Yesterday at a meeting of the DHS Data Privacy and Integrity Advisory Committee, a new data point opened a small window onto the situation of the 5.3%. To review, 94.2% of the workers submitted to the system are confirmed as eligible for work within 24 hours. Of the 5.8% tentatively nonconfirmed, .5% successfully contest their nonconfirmations, leaving us with 5.3% who receive final nonconfirmations for reasons yet unknown.
Staff of the DHS’ U.S. Citizenship and Immigration Services bureau reported yesterday that they had recently added a “doublecheck” on tentative nonconfirmations, asking employers to review the data they had entered for errors. During the two months this has been in place, it has lowered the tentative nonconfirmation rate by 30%. That’s right — 30% of the tentative nonconfirmations had been caused by employers’ fat fingers. (“Fat fingers” is not a knock on employers’ fitness — it’s a techie term for data entry errors.)
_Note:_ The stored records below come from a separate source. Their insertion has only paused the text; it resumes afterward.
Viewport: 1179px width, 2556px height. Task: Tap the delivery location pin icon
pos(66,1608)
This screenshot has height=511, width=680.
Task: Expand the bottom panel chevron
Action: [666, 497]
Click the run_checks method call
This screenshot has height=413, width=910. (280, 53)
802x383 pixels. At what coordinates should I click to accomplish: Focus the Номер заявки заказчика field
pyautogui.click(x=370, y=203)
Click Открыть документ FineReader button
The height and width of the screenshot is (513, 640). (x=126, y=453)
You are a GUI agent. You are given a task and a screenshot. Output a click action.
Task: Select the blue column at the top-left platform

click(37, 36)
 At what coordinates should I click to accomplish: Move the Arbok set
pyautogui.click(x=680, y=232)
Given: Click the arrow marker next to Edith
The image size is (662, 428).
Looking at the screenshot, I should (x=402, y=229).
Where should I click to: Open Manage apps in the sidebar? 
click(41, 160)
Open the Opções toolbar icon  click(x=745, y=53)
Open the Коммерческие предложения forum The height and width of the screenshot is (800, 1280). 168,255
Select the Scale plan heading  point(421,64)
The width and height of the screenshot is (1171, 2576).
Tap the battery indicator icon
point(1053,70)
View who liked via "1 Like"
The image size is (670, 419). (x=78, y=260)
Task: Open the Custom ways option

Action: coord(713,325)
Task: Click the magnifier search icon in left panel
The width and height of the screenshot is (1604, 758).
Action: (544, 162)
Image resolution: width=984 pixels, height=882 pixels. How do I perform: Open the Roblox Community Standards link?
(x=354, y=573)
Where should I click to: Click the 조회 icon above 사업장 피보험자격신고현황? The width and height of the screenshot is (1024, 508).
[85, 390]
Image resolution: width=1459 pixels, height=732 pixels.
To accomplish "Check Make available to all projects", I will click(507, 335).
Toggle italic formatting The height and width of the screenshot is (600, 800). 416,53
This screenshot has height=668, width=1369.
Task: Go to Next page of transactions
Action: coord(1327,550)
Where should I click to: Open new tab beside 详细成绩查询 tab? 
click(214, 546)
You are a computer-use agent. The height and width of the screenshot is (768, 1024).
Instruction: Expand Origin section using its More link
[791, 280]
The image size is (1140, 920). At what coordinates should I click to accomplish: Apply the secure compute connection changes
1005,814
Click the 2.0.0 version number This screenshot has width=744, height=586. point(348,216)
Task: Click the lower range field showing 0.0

If we assume that the figures recited above are from a period before the new fat‐finger doublecheck, the 5.8% tentative nonconfirmation rate should have dropped 1.74% since the double‐check was implemented. Next, assume (generously) that all of the .5% successfully contesting their tentative nonconfirmations were part of this cohort — the victims of employers’ fat fingers. This leaves 1.24% of workers submitted to E‑Verify during this period who were eligible to work but victims of employers’ data entry errors — and who failed to contest their nonconfirmations.
There is plenty of room for error in this extrapolation, and I’ll happily publish refinements or corrections to what I’ve written here, but it looks like more than 1 in 100 employees are tentatively nonconfirmed by E‑Verify and go on to final nonconfirmation even though they are eligible to work under the immigration laws. That’s a huge percentage considering that millions of Americans’ employability is on the line. The burden is on DHS and other proponents of electronic employment eligibility verification to figure out what’s going on and to fix it.
E‑Verify is not ready for prime time, and we wouldn’t want it even if it was.